> [Data provided]:

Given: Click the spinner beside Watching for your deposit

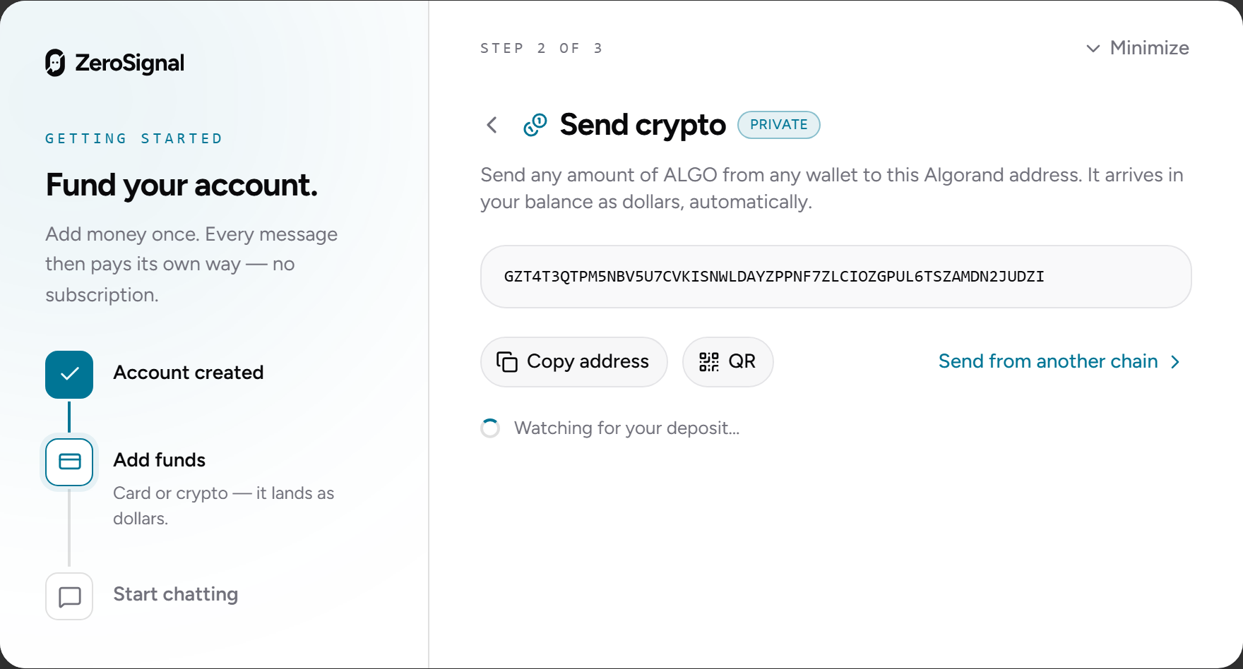Looking at the screenshot, I should coord(490,428).
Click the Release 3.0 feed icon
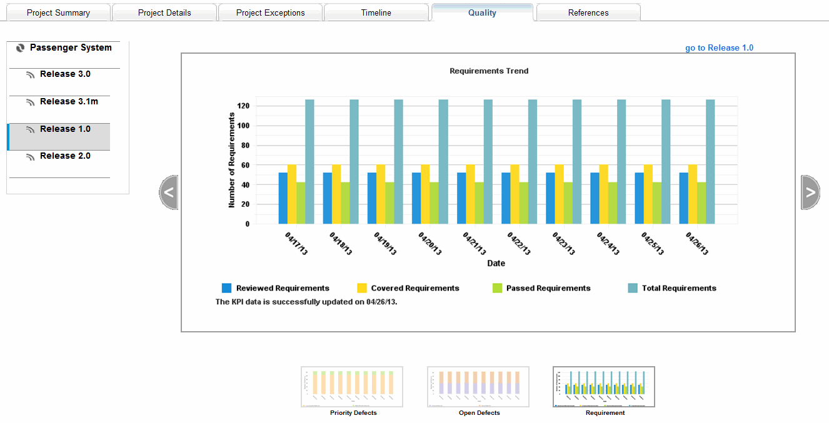Image resolution: width=829 pixels, height=423 pixels. click(x=30, y=75)
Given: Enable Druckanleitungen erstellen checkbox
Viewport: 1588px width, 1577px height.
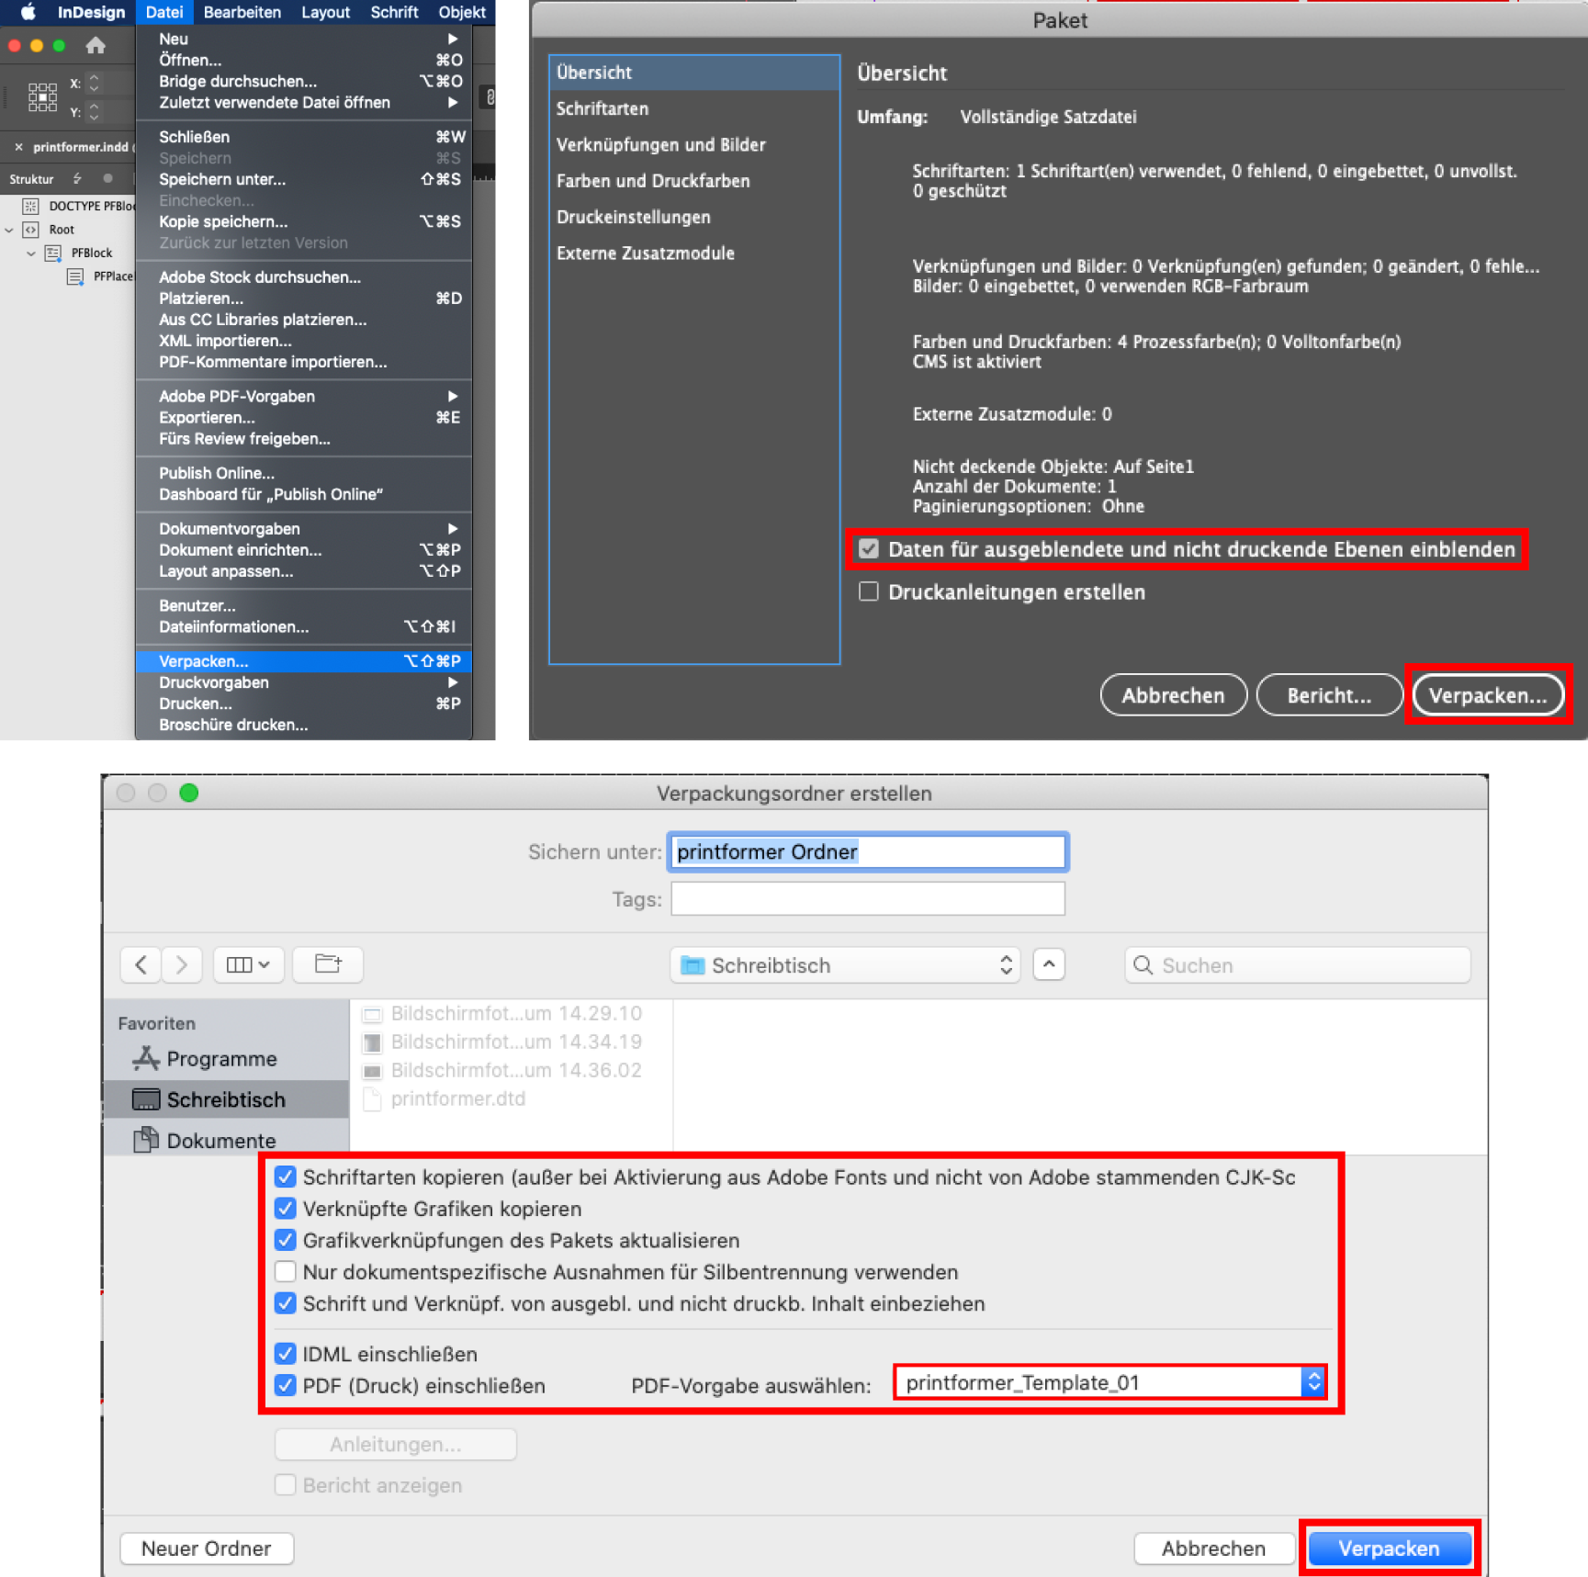Looking at the screenshot, I should (868, 591).
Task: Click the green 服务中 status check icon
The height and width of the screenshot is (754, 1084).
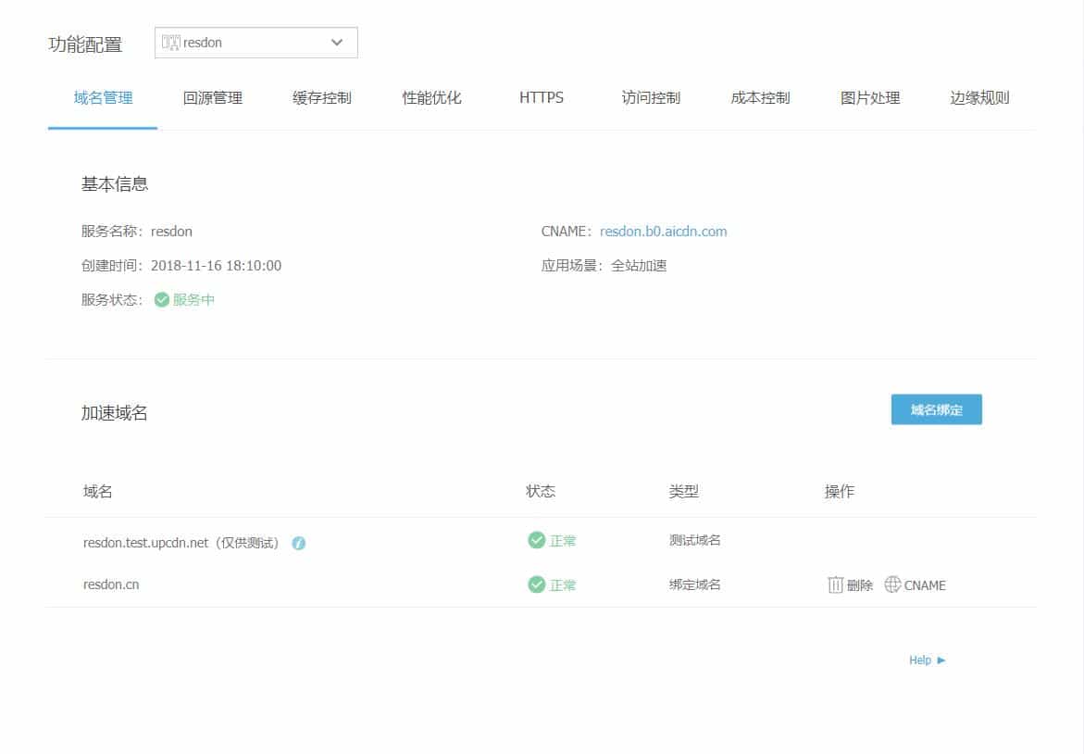Action: (161, 299)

> [Work required]: Leave out the pictures and reproduce the rest of the listing exactly.

> [Task output]:
Given: Click the spinner beside Watching for your deposit

Looking at the screenshot, I should coord(490,428).
Click the Release 3.0 feed icon
Image resolution: width=829 pixels, height=423 pixels. click(x=30, y=75)
Given: Enable Druckanleitungen erstellen checkbox
Viewport: 1588px width, 1577px height.
Looking at the screenshot, I should (868, 591).
Task: Click the green 服务中 status check icon
The height and width of the screenshot is (754, 1084).
Action: (161, 299)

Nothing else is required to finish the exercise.